» AIM OF THE EXERCISE: Go through the records below and set each one down exactly, leaving out any pictures.

•••

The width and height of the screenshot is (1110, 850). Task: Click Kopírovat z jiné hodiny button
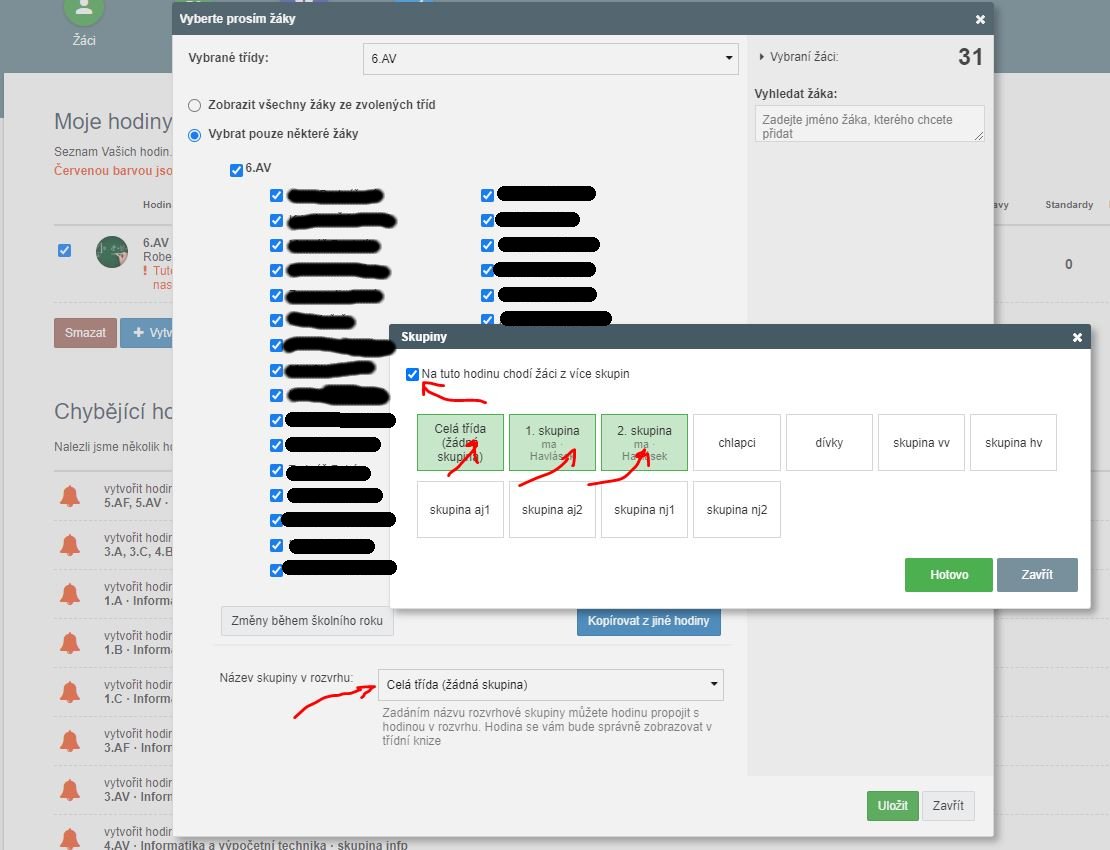click(x=648, y=621)
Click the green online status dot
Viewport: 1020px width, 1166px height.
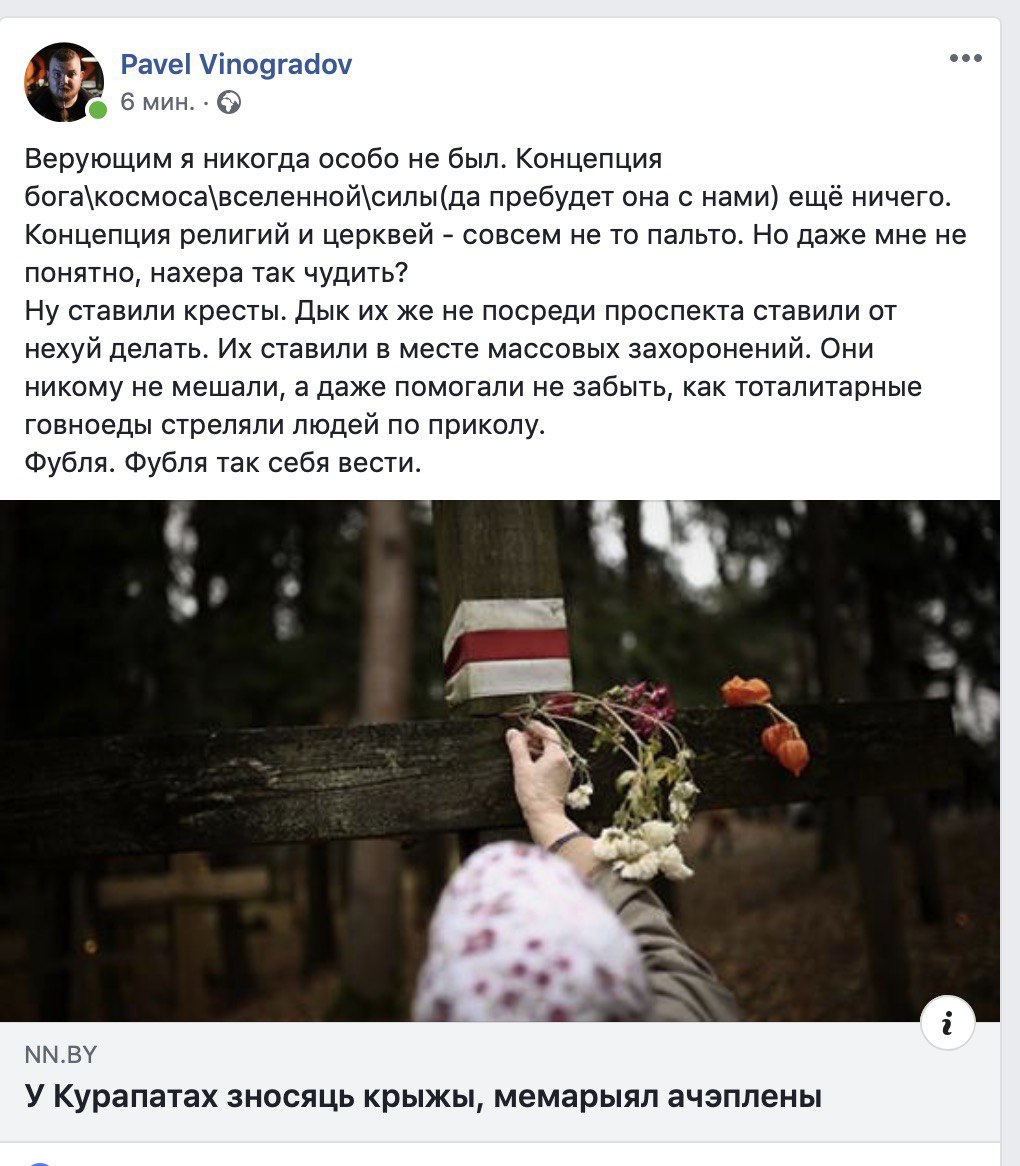click(x=98, y=110)
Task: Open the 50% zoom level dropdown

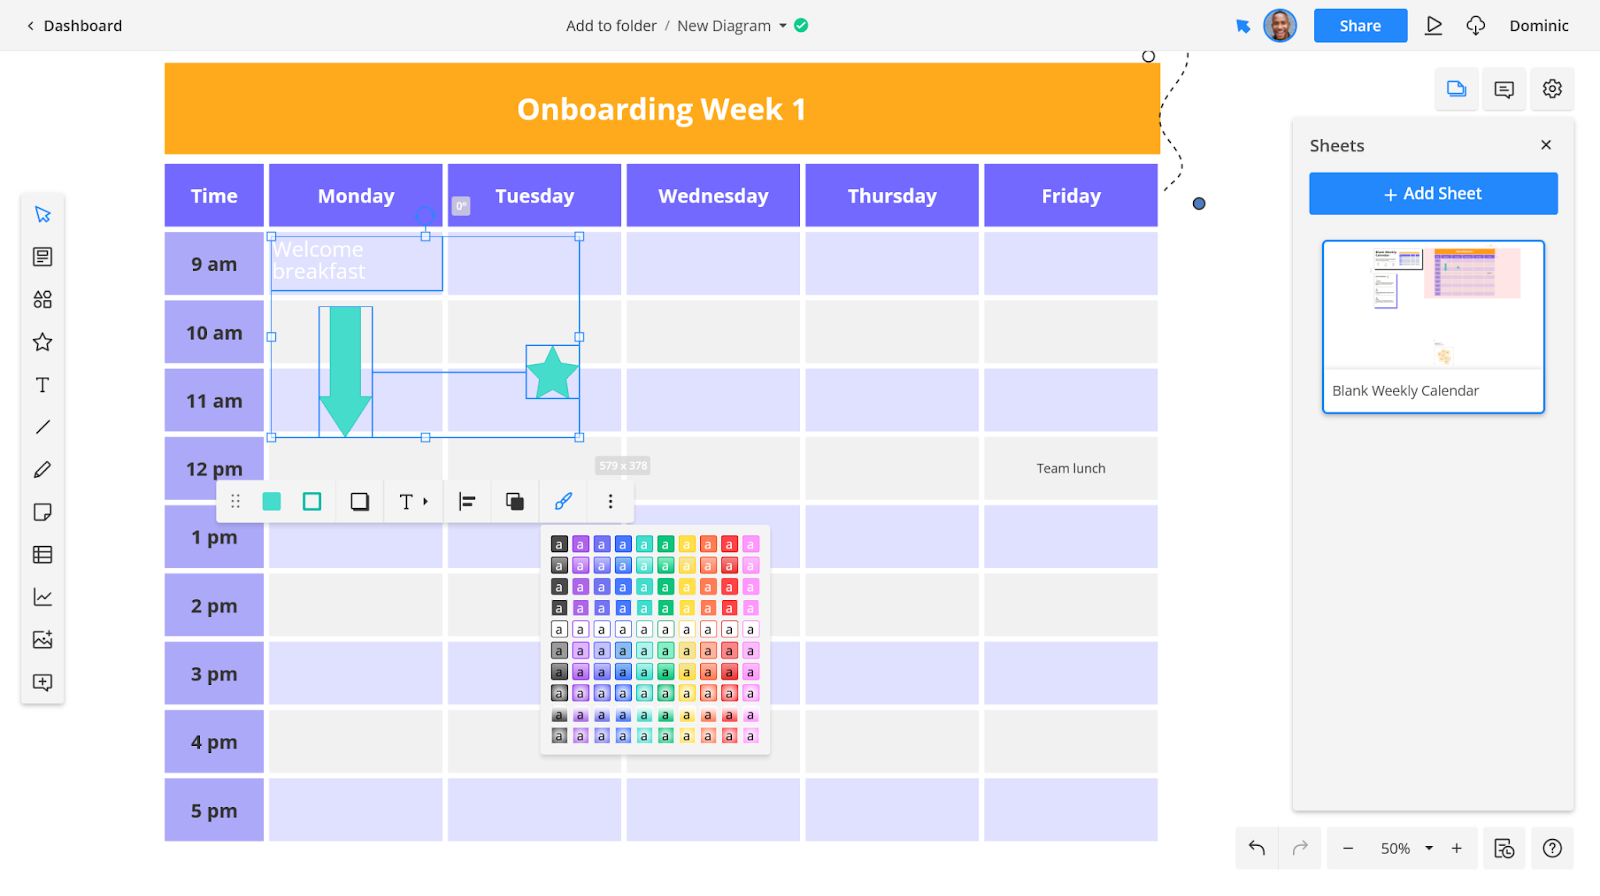Action: tap(1429, 848)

•••

» SOLUTION TO THIS EXERCISE:
The width and height of the screenshot is (1110, 850). Task: Click Kopírovat z jiné hodiny button
click(x=648, y=621)
Click the green online status dot
Viewport: 1020px width, 1166px height.
click(x=98, y=110)
Task: Open the 50% zoom level dropdown

Action: tap(1429, 848)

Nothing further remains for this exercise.